Atomoxetine capsules should be initiated at a total daily dose of 40 mg and increased after a minimum of 3 days to a target total daily dose of approximately 80 mg administered either as a single daily dose in the morning or as evenly divided doses in the morning and late afternoon/early evening. After 2 to 4 additional weeks, the dose may be increased to a maximum of 100 mg in patients who have not achieved an optimal response. There are no data that support increased effectiveness at higher doses [see Clinical Studies (14)].
The maximum recommended total daily dose in children and adolescents over 70 kg and adults is 100 mg.

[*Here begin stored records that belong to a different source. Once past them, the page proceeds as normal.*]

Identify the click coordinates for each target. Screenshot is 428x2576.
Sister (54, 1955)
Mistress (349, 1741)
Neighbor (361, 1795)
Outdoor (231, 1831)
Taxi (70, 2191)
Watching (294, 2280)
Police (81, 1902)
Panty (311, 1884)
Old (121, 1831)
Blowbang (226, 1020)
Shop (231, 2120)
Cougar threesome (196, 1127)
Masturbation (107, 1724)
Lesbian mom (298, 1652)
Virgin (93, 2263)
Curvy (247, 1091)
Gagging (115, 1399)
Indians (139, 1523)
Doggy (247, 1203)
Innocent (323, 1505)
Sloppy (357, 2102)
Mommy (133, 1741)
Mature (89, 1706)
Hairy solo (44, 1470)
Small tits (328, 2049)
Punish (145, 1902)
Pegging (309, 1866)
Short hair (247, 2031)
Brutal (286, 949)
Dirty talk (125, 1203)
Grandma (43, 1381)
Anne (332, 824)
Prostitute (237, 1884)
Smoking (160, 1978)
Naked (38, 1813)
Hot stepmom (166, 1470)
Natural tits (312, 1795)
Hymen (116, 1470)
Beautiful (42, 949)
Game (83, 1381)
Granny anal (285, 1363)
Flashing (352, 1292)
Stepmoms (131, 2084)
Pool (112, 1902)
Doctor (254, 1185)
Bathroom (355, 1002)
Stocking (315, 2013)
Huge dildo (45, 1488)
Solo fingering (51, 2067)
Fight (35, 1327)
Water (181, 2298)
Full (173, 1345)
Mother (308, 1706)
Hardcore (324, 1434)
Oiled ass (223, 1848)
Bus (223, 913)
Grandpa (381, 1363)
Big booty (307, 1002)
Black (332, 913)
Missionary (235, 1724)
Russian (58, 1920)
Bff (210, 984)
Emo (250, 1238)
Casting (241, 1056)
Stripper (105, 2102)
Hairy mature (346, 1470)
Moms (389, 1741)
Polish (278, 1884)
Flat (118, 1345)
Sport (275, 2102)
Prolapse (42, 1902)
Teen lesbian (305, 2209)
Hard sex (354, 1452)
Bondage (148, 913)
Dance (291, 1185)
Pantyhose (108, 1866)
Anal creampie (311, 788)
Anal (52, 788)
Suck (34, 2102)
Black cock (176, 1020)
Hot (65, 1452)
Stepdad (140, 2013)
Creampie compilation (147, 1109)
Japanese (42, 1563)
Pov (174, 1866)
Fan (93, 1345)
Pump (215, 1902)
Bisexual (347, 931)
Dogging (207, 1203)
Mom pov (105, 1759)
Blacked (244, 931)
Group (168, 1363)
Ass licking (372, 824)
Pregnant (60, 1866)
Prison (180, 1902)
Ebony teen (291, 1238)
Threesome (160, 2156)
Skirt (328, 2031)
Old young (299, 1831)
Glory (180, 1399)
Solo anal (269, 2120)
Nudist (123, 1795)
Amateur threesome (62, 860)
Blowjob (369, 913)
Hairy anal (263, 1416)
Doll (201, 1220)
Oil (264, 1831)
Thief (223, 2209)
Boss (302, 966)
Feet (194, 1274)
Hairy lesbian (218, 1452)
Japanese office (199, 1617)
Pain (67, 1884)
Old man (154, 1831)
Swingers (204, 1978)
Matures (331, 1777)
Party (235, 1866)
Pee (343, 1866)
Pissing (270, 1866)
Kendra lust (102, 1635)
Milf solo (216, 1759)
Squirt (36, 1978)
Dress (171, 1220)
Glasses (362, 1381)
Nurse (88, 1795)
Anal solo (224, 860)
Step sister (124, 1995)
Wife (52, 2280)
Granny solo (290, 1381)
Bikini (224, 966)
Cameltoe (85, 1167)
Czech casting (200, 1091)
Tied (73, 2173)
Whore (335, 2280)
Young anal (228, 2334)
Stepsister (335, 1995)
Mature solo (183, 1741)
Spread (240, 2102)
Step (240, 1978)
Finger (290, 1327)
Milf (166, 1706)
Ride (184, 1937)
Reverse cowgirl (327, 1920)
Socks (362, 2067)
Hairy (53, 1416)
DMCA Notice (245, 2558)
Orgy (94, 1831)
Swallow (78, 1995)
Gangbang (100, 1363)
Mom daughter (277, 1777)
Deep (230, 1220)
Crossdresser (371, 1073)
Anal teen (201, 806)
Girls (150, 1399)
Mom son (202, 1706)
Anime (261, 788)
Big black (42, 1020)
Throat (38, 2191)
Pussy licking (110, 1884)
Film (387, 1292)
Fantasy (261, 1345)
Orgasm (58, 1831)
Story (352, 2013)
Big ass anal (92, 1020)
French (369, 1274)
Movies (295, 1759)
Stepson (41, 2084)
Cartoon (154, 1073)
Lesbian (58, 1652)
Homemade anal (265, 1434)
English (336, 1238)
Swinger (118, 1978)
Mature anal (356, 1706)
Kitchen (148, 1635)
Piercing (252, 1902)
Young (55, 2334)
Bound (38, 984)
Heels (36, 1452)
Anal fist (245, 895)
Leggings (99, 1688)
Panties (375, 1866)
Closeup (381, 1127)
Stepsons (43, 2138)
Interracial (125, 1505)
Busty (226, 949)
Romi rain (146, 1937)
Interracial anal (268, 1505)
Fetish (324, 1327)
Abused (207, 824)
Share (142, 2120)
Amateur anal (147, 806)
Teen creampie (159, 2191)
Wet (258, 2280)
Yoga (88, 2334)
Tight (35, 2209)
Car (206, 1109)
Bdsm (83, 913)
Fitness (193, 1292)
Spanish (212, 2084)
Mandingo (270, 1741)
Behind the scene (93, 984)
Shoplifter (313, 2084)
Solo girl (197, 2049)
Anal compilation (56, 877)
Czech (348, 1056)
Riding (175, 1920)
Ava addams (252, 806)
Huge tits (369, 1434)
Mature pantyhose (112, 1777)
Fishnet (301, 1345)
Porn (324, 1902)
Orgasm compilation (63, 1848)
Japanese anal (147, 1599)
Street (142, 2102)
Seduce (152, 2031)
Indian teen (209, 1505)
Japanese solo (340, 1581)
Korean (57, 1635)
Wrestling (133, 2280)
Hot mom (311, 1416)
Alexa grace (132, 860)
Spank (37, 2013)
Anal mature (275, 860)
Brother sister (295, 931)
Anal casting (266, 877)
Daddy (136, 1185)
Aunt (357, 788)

It is generally agreed that pharmacological treatment of ADHD may be needed for extended periods. The benefit of maintaining pediatric patients (ages 6 to 15 years) with ADHD on atomoxetine hydrochloride after achieving a response in a dose range of 1.2 to 1.8 mg/kg/day was demonstrated in a controlled trial. Patients assigned to atomoxetine hydrochloride in the maintenance phase were generally continued on the same dose used to achieve a response in the open label phase. The physician who elects to use atomoxetine capsules for extended periods should periodically reevaluate the long-term usefulness of the drug for the individual patient [see Clinical Studies (14.1)].
Atomoxetine capsules may be taken with or without food.
Atomoxetine capsules can be discontinued without being tapered.
Atomoxetine capsules are not intended to be opened, they should be taken whole [see Patient Counseling Information (17.6)].
The safety of single doses over 120 mg and total daily doses above 150 mg have not been systematically evaluated.
For those ADHD patients who have hepatic insufficiency (HI), dosage adjustment is recommended as follows: For patients with moderate HI (Child-Pugh Class B), initial and target doses should be reduced to 50% of the normal dose (for patients without HI). For patients with severe HI (Child-Pugh Class C), initial dose and target doses should be reduced to 25% of normal [see Use In Specific Populations (8.6)].
Dosing adjustment for use with a strong CYP2D6 inhibitor or in patients who are known to be CYP2D6 PMs
In children and adolescents up to 70 kg body weight administered strong CYP2D6 inhibitors, e.g., paroxetine, fluoxetine, and quinidine, or in patients who are known to be CYP2D6 PMs, atomoxetine hydrochloride should be initiated at 0.5 mg/kg/day and only increased to the usual target dose of 1.2 mg/kg/day if symptoms fail to improve after 4 weeks and the initial dose is well tolerated.
In children and adolescents over 70 kg body weight and adults administered strong CYP2D6 inhibitors, e.g., paroxetine, fluoxetine, and quinidine, atomoxetine capsules should be initiated at 40 mg/day and only increased to the usual target dose of 80 mg/day if symptoms fail to improve after 4 weeks and the initial dose is well tolerated.